Immigration activists are turning up the heat on Sen. Kay Hagan. Is it the wrong place at the wrong time?

By Patrick J. Egan October 28 at 9:30 AM

“Senator [Kay] Hagan is no friend to immigrants.” That’s the statement now appearing on Spanish-language billboard ads posted throughout North Carolina. They’re part of an increasingly high-profile campaign by advocates to put pressure on Hagan, a Democrat, to liberalize her views on immigration. Their tactics reached a crescendo last weekend when activists interrupted a pair of rallies for Hagan, one of which featured former secretary of state (and likely future presidential candidate) Hillary Clinton.

Hagan is no liberal on immigration. She’s one of five Democratic senators who joined a Republican-led filibuster against the DREAM Act, which would create a path to citizenship for young immigrants who were brought to the United States illegally as children. Hagan was also one of a handful of Democratic senators who called on President Obama this summer to avoid halting the deportation of undocumented immigrants by executive order.

But how smart is it for immigration advocates to target Kay Hagan — especially in late October of an election year, as she faces a tough challenge from Republican Thom Tillis? Hagan’s lead in the polls is razor-thin, and forecasting is complicated by the presence of a libertarian candidate who consistently polls in the mid-single digits. Thus a Hagan victory is no sure thing. With the state’s African American voters solidly in her corner, Hagan will need just enough support from whites to eke out a win. Right now, polling indicates that she’s getting only about one-third of their votes.

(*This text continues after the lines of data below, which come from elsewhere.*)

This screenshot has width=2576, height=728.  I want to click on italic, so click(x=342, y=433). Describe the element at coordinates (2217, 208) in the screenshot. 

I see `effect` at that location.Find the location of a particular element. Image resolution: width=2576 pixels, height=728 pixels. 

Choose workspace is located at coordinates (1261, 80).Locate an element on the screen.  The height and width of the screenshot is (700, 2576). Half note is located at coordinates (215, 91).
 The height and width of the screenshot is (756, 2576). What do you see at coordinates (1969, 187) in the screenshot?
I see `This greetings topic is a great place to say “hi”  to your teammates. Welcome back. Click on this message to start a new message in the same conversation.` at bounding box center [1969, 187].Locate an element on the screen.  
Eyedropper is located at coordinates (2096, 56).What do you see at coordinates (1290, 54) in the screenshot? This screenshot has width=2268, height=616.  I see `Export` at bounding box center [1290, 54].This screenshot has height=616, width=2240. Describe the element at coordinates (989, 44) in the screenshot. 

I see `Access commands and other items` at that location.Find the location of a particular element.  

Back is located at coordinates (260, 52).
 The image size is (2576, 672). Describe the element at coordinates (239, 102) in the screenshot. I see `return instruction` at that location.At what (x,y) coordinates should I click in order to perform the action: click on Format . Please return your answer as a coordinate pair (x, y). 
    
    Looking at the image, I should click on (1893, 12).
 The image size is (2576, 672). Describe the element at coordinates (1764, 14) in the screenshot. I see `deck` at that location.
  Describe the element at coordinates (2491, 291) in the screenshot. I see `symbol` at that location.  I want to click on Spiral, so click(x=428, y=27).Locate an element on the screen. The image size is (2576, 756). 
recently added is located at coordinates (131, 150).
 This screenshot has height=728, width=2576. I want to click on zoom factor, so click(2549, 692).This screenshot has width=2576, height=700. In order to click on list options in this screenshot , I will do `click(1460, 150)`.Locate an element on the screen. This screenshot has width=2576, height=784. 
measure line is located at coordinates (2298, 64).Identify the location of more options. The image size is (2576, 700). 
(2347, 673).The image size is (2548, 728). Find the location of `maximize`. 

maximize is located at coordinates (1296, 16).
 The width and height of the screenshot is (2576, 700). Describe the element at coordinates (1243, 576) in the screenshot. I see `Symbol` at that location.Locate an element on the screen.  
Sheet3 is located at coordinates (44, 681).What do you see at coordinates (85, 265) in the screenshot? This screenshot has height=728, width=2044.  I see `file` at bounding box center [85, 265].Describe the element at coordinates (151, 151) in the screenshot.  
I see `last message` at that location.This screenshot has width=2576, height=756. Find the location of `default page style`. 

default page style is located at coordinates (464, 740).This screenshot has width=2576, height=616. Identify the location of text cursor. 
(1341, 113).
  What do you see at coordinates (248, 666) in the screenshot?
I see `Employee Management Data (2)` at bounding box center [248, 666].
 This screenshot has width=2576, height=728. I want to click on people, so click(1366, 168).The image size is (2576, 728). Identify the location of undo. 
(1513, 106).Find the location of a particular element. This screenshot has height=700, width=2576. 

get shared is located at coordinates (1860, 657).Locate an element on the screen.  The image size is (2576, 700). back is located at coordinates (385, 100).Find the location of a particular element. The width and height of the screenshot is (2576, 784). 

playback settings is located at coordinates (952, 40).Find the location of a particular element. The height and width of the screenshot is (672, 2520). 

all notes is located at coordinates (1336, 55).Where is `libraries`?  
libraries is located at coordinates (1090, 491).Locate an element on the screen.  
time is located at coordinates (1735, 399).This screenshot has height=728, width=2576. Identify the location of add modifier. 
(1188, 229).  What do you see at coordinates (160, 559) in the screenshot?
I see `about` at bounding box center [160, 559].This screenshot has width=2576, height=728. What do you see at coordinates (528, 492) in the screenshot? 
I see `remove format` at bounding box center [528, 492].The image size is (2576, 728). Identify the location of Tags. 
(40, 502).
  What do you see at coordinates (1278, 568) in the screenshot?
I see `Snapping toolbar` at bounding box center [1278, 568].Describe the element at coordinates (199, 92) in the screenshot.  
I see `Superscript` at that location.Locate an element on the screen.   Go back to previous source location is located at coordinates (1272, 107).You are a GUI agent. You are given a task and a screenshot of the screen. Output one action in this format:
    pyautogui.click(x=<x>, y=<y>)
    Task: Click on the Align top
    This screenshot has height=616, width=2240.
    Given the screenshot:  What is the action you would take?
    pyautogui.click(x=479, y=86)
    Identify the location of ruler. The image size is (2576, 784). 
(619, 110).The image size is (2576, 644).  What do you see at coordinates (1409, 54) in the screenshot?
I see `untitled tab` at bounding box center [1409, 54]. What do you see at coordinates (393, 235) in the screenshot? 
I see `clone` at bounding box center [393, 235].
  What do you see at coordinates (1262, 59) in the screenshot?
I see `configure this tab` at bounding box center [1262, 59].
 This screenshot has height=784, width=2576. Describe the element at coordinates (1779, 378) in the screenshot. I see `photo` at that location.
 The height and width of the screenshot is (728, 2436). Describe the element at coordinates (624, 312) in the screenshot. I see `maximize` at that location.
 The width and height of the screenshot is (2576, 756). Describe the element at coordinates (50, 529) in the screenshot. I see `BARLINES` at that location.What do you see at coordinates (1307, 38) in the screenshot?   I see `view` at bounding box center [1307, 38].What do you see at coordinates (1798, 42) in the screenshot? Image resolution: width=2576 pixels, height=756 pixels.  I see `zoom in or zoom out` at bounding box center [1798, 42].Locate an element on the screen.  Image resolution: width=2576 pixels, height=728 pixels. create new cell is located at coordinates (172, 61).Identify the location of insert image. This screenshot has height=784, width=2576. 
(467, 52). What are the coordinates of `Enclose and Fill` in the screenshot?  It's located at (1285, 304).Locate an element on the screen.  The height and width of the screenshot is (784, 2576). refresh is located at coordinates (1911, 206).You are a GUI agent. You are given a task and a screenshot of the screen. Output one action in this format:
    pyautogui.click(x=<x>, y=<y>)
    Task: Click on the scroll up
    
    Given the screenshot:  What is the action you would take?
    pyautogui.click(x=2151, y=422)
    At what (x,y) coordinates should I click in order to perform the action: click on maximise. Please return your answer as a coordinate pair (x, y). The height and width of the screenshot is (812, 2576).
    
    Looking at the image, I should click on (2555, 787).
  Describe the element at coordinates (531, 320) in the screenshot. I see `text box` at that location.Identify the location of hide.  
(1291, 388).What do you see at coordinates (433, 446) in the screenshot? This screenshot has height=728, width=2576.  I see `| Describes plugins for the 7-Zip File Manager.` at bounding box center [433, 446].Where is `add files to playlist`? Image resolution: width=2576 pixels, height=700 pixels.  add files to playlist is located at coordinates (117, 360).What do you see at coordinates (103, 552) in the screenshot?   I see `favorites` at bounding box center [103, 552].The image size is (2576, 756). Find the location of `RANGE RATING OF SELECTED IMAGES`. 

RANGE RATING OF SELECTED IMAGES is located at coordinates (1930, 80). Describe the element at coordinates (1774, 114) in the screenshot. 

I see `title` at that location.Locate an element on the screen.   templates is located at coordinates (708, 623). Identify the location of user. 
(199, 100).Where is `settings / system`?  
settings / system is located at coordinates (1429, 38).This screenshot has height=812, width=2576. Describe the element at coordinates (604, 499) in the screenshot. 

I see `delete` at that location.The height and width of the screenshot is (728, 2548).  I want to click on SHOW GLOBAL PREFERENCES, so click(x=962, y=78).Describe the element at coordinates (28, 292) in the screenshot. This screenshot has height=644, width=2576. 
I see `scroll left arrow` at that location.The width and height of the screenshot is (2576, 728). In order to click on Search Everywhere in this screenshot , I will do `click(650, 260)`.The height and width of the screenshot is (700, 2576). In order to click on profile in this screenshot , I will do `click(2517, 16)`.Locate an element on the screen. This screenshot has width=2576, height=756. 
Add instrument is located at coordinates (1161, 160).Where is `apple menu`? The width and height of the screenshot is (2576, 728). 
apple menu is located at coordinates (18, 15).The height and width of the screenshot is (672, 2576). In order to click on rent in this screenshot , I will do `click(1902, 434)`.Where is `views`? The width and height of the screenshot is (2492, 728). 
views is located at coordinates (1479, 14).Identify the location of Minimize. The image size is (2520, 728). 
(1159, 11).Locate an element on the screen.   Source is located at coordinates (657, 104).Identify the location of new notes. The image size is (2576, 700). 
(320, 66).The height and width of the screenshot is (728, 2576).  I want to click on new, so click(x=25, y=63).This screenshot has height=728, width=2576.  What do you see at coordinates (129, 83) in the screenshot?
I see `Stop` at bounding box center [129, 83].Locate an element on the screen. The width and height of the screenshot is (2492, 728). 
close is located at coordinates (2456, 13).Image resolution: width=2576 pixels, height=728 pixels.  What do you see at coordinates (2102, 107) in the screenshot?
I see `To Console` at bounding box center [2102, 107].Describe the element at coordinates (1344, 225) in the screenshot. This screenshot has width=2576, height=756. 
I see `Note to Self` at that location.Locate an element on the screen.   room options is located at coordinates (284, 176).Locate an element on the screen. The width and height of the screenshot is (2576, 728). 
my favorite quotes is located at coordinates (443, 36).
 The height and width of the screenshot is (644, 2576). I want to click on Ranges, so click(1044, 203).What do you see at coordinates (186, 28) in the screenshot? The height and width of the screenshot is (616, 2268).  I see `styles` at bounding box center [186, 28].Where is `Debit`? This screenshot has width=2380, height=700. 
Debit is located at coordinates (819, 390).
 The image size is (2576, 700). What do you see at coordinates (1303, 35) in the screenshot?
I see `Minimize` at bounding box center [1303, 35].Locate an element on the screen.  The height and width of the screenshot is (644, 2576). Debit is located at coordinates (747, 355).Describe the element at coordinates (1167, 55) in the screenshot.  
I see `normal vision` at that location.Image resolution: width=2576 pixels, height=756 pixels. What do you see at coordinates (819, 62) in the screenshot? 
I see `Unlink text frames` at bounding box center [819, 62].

One issue that does not work in Hagan’s favor in North Carolina is immigration. Like much of the South, the state’s foreign-born population has skyrocketed recently, increasing by 64 percent between 2000 and 2011. As Georgetown University political scientist Daniel Hopkins has found, influxes like these can lead to a backlash against immigrants when the issue is salient in the media.



So it should come as no surprise that white opposition to immigration in North Carolina is among the highest of any state in the country. The chart below plots the share of each state’s white residents supporting a path to citizenship for undocumented immigrants, a policy embraced by national Democrats and one increasingly forsaken by the GOP. The data come from surveys conducted by the firm YouGov for the Cooperative Congressional Election Study in 2012. As the graph shows, whites in North Carolina are among the least supportive of immigration reform of any state, with only 36 percent in favor of granting legal status to undocumented immigrants.

By protesting Hagan’s immigration stance at the height of a heated election campaign, activists aren’t just making things uncomfortable for her. They’re also raising the salience of the immigration issue among a state general electorate that disagrees with the Democrats’ position on a path to citizenship – a policy that she (and every Democrat), in fact, voted for when comprehensive immigration reform was passed by the Senate in 2013.

With Hagan’s reelection race coming down to just a few percentage points, the last thing her campaign needs are high-salience events that get North Carolina’s voters to think about immigration.

“Having her or her opponent in office makes no difference, as they are both anti-immigrant,” said activist leader Erika Andiola. If the immigration issue helps put North Carolina’s Senate seat in Republican hands, we will get the chance to find out whether this is the case.